While most of us would love to live ‘off the grid’, sadly it isn’t always possible. There are lots of ideas throughout my website to help you reduce your consumption of mains electricity and gas. If only we could stop the energy suppliers putting the costs up! Lots of you have had big energy expenses again this winter. I’ve decided to do a little research about what you can do if you’re unhappy with your latest energy bill.
Mistake with the meter reading? – If you are unhappy with a bill, start by checking your meter readings. It is rare to find an error, but they can occur. If your meter reading is wrong, take a photo of it and phone your energy supplier’s customer helpline. They will adjust your account and send you a revised bill. Some people are lucky enough to have smart meters that send out accurate readings automatically. Most energy companies are trying to roll out the installation of smart meters. You could ask your supplier when yours may be due for this important upgrade.
Spread the cost? – Lots of us are getting combined gas and electricity bills these days. This means we have to pay for both all at once. There is the option to spread your energy costs. You can do this by setting up a direct debit with your current supplier. They analyse your annual usage and then work out an average monthly cost. This is taken from your bank account automatically. A direct debit means your energy costs should be roughly the same every month. You needn’t worry about getting a really huge bill in the winter.
Switching supplier – It is your right to switch supplier without penalty. However, this process is not instant. You must also clear any debt you have with your current supplier. To choose a supplier, you could use a price comparison website. These give you a list of possible companies that may be able to give you a better price over the course of a year. I strongly recommend you find some recent customer reviews before switching though. You should also consider the independent companies, and not just the big six. To make the switch, you’ll need to speak to the new company. Pick a company that is transparent about their charges and their customer service performance. For example, it seems First Utility have addressed their problems. Visit their website and look for what your chosen supplier is doing to improve things for customers. None of them are perfect, but some are doing more to improve than others.

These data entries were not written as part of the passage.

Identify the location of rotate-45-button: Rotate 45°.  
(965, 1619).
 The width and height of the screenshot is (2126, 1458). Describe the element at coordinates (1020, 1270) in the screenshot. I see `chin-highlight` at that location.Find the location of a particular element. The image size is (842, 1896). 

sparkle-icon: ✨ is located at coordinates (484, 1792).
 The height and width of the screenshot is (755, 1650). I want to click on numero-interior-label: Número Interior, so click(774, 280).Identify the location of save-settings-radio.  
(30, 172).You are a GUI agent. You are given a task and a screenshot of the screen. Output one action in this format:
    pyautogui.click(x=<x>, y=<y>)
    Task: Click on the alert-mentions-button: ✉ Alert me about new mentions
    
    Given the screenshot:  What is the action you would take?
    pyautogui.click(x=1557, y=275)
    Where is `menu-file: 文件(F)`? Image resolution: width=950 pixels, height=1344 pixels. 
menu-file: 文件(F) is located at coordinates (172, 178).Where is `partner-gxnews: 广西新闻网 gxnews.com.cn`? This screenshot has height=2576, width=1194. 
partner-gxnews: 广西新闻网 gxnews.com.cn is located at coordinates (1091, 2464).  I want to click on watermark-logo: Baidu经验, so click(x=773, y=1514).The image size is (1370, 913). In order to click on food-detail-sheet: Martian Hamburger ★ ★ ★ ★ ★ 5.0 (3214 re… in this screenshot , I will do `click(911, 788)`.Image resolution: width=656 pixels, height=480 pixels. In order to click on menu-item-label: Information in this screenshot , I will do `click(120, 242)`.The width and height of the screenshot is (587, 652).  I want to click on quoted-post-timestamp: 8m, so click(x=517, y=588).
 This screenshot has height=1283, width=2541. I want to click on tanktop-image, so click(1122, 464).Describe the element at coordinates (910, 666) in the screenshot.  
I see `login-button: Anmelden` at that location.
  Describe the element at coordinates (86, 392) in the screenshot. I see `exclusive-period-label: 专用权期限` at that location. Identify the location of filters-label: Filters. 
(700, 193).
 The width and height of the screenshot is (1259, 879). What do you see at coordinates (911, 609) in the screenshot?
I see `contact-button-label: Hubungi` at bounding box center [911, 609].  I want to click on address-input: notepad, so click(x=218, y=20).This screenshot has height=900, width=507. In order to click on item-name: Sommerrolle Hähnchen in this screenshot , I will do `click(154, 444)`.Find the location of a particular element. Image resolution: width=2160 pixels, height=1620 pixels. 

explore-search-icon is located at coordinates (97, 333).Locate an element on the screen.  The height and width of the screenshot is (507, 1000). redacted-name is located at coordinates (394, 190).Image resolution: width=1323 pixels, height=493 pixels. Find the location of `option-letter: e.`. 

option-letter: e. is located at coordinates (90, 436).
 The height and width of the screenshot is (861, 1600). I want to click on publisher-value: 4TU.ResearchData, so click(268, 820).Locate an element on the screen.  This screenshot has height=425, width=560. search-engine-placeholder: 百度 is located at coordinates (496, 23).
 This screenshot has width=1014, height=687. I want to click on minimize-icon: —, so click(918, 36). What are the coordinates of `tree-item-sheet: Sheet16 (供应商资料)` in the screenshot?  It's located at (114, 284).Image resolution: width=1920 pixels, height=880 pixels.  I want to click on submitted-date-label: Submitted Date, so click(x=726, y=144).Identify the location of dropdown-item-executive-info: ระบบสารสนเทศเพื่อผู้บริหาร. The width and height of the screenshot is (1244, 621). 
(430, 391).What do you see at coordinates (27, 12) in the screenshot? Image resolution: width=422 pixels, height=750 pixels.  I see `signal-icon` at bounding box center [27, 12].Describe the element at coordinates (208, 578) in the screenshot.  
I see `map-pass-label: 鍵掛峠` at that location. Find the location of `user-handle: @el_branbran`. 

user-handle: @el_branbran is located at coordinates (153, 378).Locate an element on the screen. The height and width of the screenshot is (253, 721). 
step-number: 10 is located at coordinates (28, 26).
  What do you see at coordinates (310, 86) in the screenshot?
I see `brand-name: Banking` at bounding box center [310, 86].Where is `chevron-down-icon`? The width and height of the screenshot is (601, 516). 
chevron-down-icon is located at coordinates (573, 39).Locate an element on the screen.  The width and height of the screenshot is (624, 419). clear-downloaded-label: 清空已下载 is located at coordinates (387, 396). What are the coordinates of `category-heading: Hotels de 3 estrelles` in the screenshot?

Switching suppliers is not as straight forward and simple as it should be, but it’s a lot easier to do these days than before. It will still take about twenty-one days to happen. You may receive bills from both companies within a month of choosing to switch. Make sure there are no overlapping meter readings. The good news is your supply will not be interrupted. For potential savings of £200 a year, it is worth an afternoon of research to find your ideal energy supplier.